About this exercise: Beginning with the top line of the listing below, give again every line up to and including the line with "Task: Select the Replication tab"; pictures do not belong in the copy.

Dataset extract:
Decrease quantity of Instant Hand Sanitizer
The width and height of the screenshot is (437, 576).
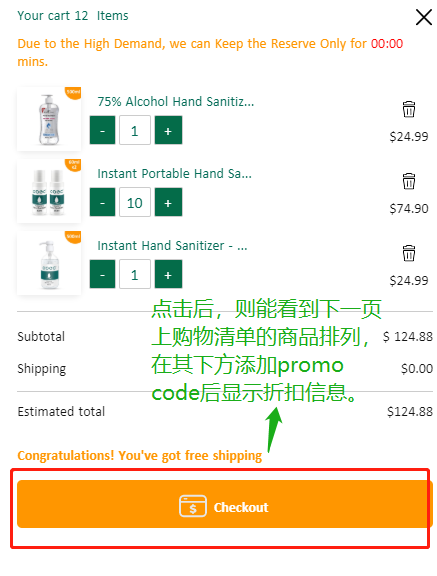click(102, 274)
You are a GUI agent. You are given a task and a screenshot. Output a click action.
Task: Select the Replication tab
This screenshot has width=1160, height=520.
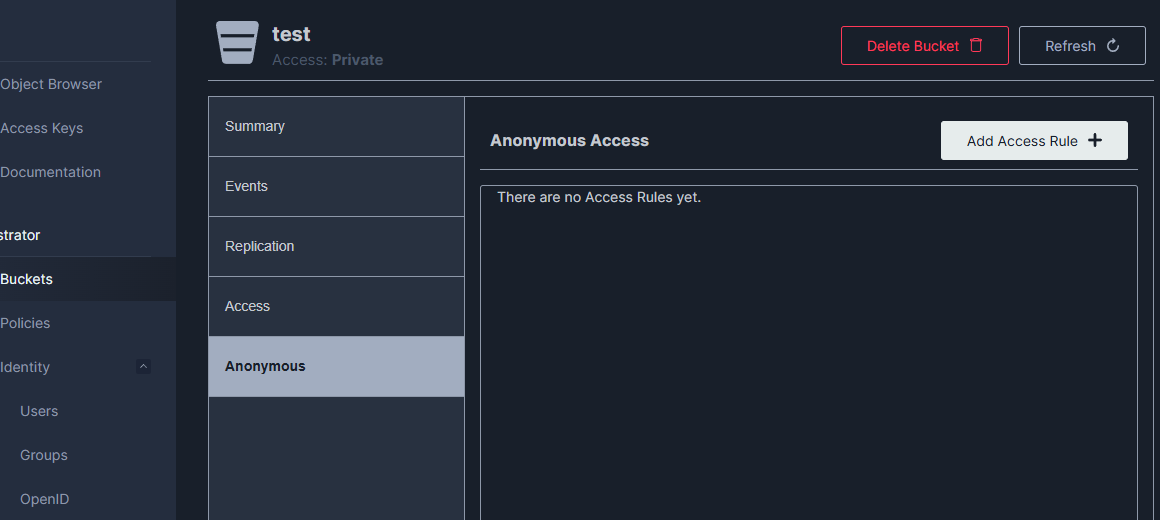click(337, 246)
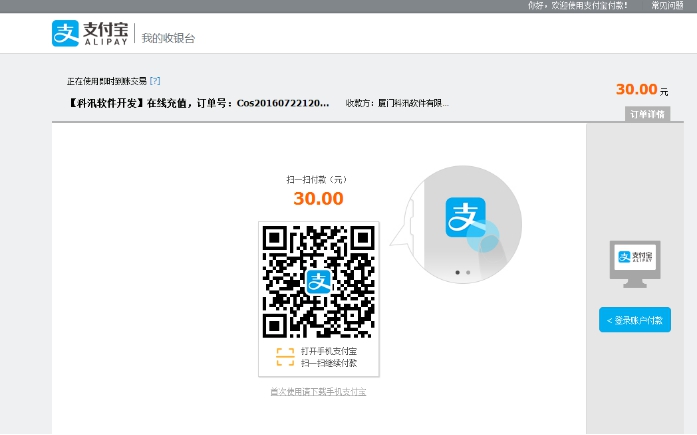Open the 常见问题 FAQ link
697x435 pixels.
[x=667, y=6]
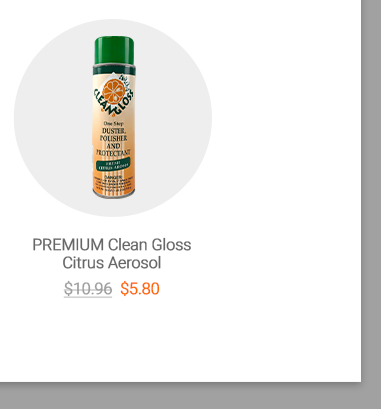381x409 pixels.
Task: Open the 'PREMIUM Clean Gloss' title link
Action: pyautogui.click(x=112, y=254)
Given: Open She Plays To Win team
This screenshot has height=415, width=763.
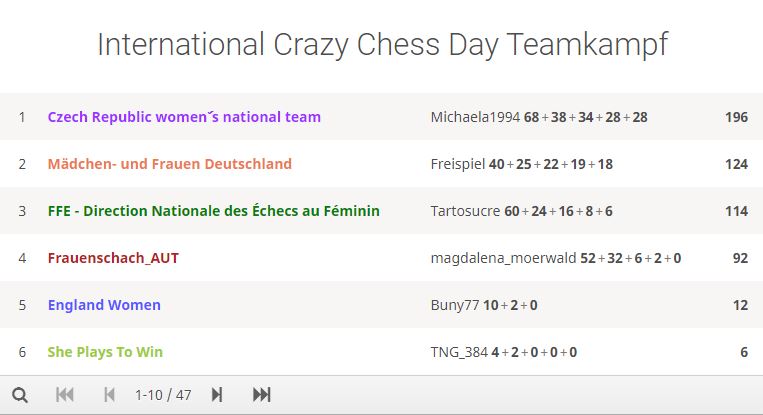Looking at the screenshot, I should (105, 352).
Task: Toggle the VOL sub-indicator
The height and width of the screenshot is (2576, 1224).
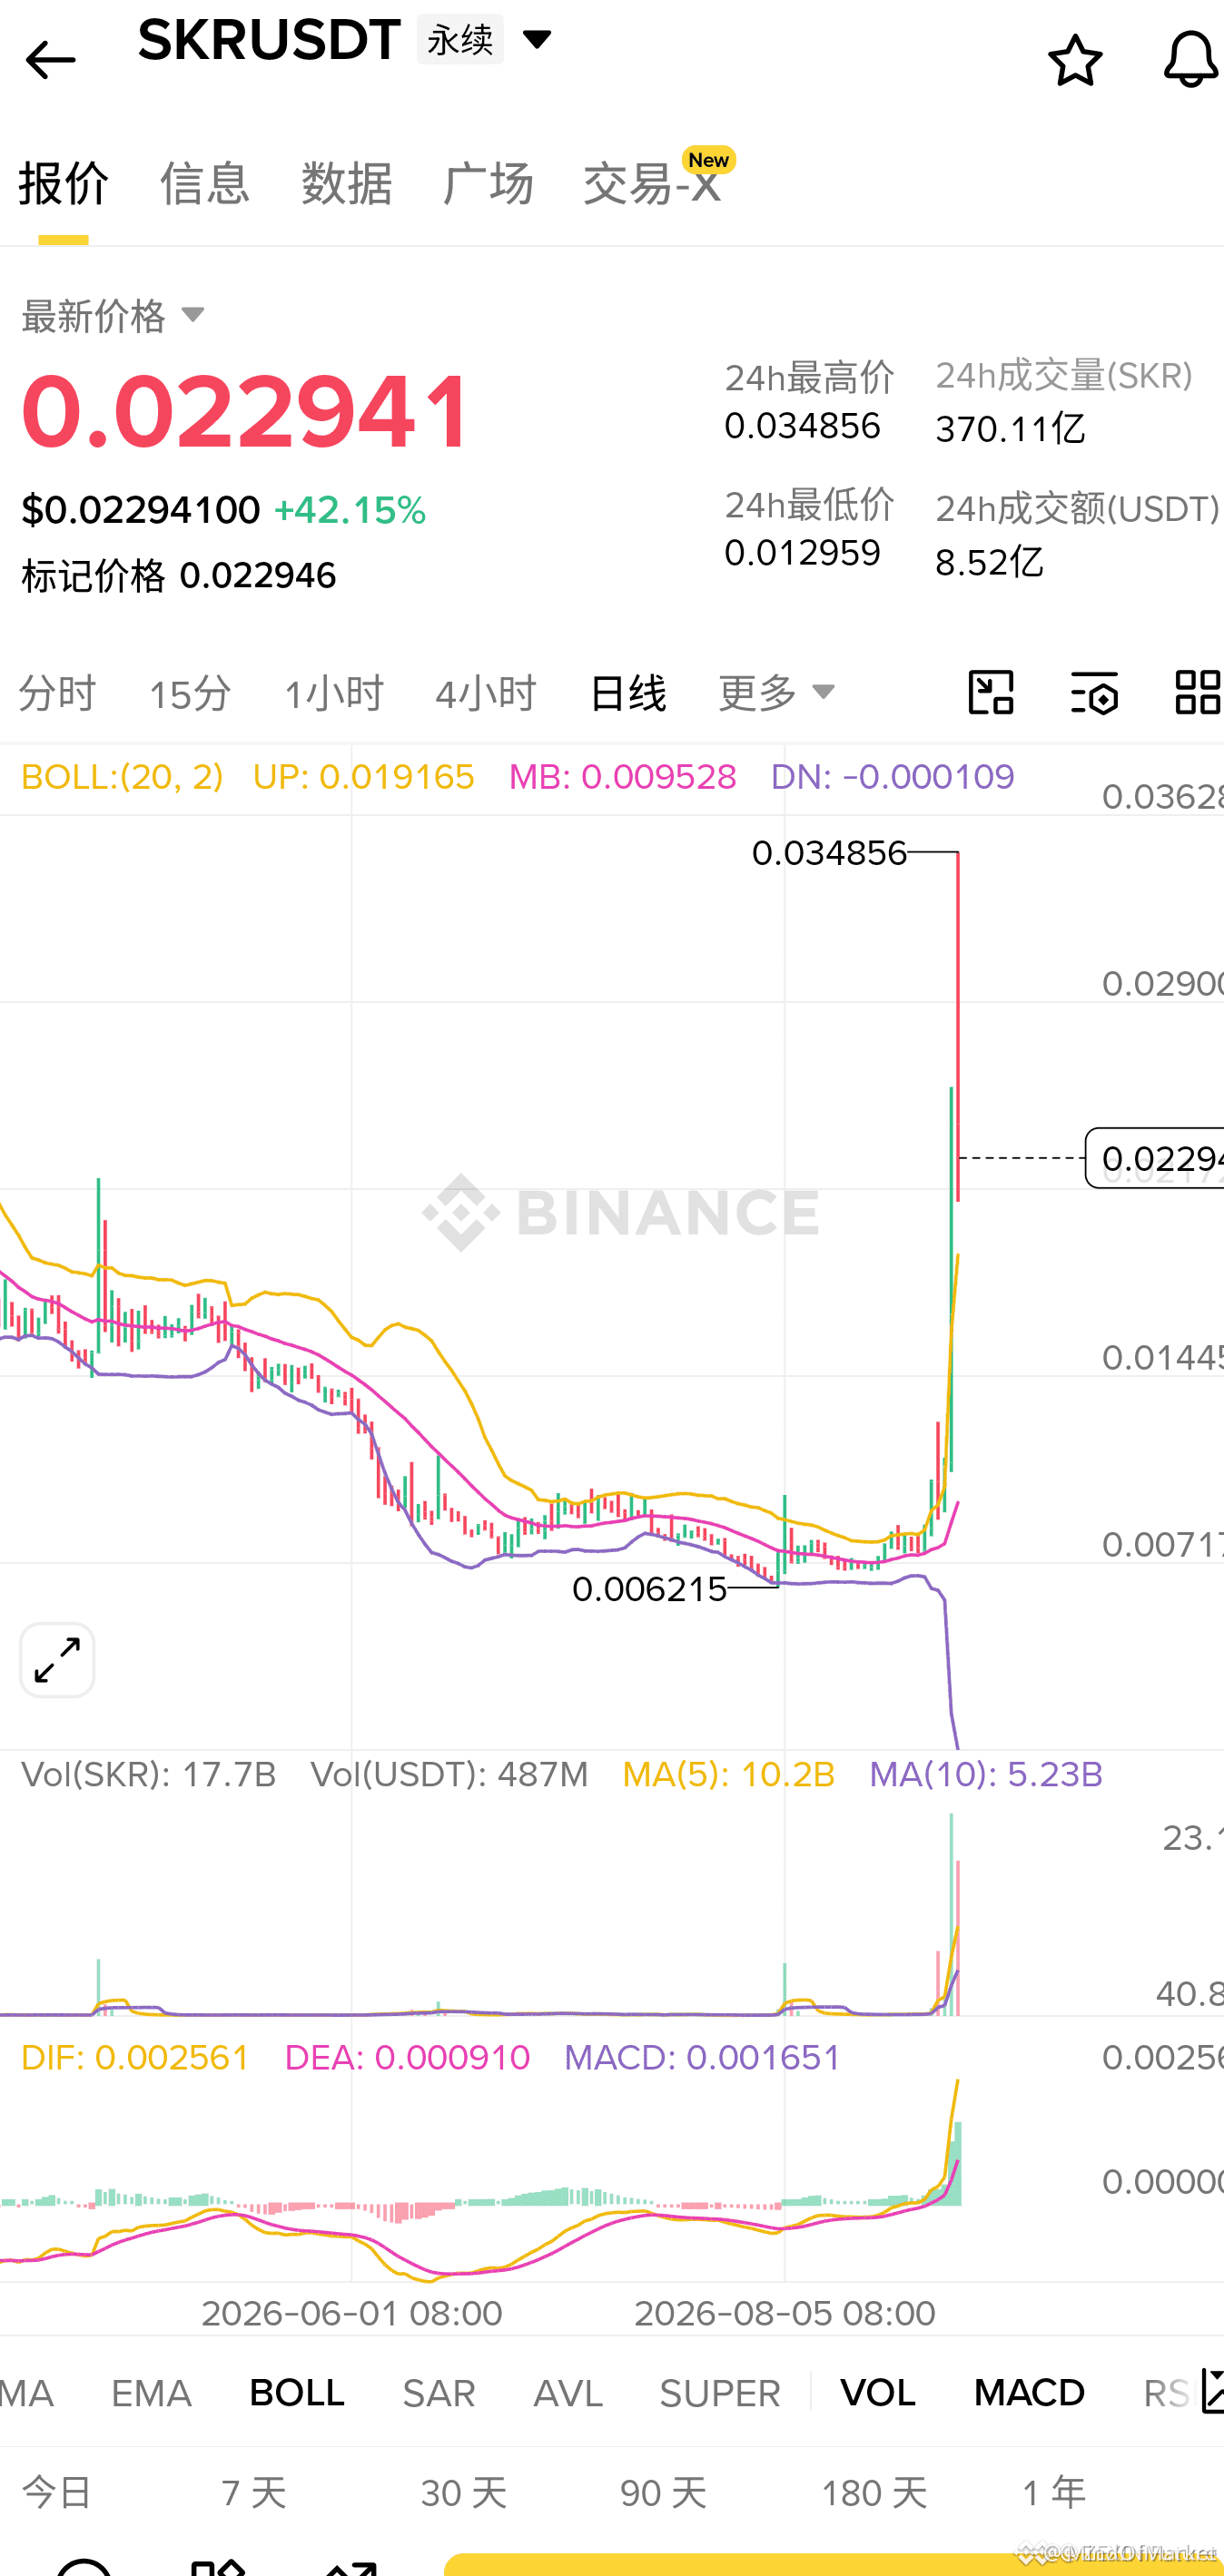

Exercise response:
Decrease quantity of Instant Hand Sanitizer
The width and height of the screenshot is (437, 576).
click(102, 274)
You are a GUI agent. You are given a task and a screenshot. Output a click action.
Task: Select the Replication tab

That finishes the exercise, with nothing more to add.